Chris Schulz goes behind the scenes on the Auckland-made splatter-horror show devoted fans have been waiting for.

It's early morning in a cold South Auckland TV studio, and everyone in the room is staring at a man in a mask.

With a startling piece of leathery latex stitched to his face, the eye-catching creature lurches through the lunch room where Lucy Lawless and Bruce Campbell are relaxing and sits down with a thump at a folding table next to TimeOut.

The coffee I was enjoying isn't the only thing that gets a jolt.

"Hey, how's it going?
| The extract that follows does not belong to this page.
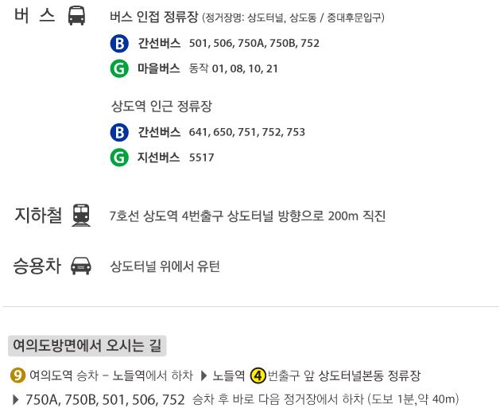
Task: Click the 상도터널 위에서 유턴 text
Action: [165, 266]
Nice to meet you," says Ray Santiago, his chirpy greeting failing to match his gruesome appearance that's made even more ghoulish by the thick blob of blood covering one eye.


This is another day at the office for Santiago, who's been sporting some extreme looks as one of the leads on Ash vs Evil Dead, the spin-off TV show from Sam Raimi's horror film trilogy that has arrived just in time for Halloween.

A scene from the TV show Ash vs Evil Dead.
A scene from the TV show Ash vs Evil Dead.

Backed by American cable channel Starz and airing on Sky TV's The Zone in New Zealand, the show promises to push boundaries for acceptable levels of blood and gore on television.

Prosthetics designer Roger Murray explains: "Demons, deadites, decapitations, disembowelments ... you name it, (we've done it)."

Lawless plays Campbell's nemesis Ruby Knowby, a woman out to "destroy" Ash who she blames for killing her family.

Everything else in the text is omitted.